- Task details -
Set down every entry exactly as it was written.
*** Data provided Section Begins ***
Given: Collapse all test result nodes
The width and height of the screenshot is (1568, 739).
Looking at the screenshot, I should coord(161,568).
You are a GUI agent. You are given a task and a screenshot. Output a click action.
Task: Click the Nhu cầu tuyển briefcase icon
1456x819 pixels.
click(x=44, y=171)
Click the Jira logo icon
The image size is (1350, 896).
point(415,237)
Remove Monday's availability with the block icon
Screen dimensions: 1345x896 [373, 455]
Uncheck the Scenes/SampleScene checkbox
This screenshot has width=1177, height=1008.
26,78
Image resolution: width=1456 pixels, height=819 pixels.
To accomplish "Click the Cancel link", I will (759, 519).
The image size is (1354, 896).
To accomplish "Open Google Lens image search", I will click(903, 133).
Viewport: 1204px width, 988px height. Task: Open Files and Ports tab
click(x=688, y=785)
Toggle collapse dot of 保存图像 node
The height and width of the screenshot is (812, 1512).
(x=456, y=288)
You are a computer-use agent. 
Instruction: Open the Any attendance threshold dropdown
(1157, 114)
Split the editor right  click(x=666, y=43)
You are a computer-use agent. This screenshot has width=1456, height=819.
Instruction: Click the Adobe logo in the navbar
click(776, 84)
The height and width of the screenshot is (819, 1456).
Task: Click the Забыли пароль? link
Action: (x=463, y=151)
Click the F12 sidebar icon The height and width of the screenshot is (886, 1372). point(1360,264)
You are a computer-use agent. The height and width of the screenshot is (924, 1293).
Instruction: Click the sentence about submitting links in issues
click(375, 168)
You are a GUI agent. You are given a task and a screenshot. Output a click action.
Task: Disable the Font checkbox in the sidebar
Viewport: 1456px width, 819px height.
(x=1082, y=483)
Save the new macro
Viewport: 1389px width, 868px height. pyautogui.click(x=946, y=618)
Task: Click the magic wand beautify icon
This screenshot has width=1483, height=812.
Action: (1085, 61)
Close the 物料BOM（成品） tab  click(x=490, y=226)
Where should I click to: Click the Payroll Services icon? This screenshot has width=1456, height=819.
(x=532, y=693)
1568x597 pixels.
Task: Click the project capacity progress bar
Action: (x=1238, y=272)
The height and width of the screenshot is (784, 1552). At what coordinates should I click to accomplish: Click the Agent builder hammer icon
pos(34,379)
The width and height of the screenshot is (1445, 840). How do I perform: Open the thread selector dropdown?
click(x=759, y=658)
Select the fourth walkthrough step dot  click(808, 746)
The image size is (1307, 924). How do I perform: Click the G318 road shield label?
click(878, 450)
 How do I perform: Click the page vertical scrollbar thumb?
*** Data provided Section Ends ***
- Solution to this task -
Given: Collapse all test result nodes
The width and height of the screenshot is (1568, 739).
Looking at the screenshot, I should coord(161,568).
You are a GUI agent. You are given a task and a screenshot. Output a click action.
Task: Click the Nhu cầu tuyển briefcase icon
1456x819 pixels.
click(x=44, y=171)
Click the Jira logo icon
The image size is (1350, 896).
point(415,237)
Remove Monday's availability with the block icon
Screen dimensions: 1345x896 [373, 455]
Uncheck the Scenes/SampleScene checkbox
This screenshot has width=1177, height=1008.
26,78
Image resolution: width=1456 pixels, height=819 pixels.
To accomplish "Click the Cancel link", I will (759, 519).
The image size is (1354, 896).
To accomplish "Open Google Lens image search", I will click(903, 133).
Viewport: 1204px width, 988px height. Task: Open Files and Ports tab
click(x=688, y=785)
Toggle collapse dot of 保存图像 node
The height and width of the screenshot is (812, 1512).
(x=456, y=288)
You are a computer-use agent. 
Instruction: Open the Any attendance threshold dropdown
(1157, 114)
Split the editor right  click(x=666, y=43)
You are a computer-use agent. This screenshot has width=1456, height=819.
Instruction: Click the Adobe logo in the navbar
click(776, 84)
The height and width of the screenshot is (819, 1456).
Task: Click the Забыли пароль? link
Action: (x=463, y=151)
Click the F12 sidebar icon The height and width of the screenshot is (886, 1372). point(1360,264)
You are a computer-use agent. The height and width of the screenshot is (924, 1293).
Instruction: Click the sentence about submitting links in issues
click(375, 168)
You are a GUI agent. You are given a task and a screenshot. Output a click action.
Task: Disable the Font checkbox in the sidebar
Viewport: 1456px width, 819px height.
(x=1082, y=483)
Save the new macro
Viewport: 1389px width, 868px height. pyautogui.click(x=946, y=618)
Task: Click the magic wand beautify icon
This screenshot has width=1483, height=812.
Action: (1085, 61)
Close the 物料BOM（成品） tab  click(x=490, y=226)
Where should I click to: Click the Payroll Services icon? This screenshot has width=1456, height=819.
(x=532, y=693)
1568x597 pixels.
Task: Click the project capacity progress bar
Action: (x=1238, y=272)
The height and width of the screenshot is (784, 1552). At what coordinates should I click to accomplish: Click the Agent builder hammer icon
pos(34,379)
The width and height of the screenshot is (1445, 840). How do I perform: Open the thread selector dropdown?
click(x=759, y=658)
Select the fourth walkthrough step dot  click(808, 746)
The image size is (1307, 924). How do I perform: Click the G318 road shield label?
click(878, 450)
 How do I perform: Click the page vertical scrollbar thumb?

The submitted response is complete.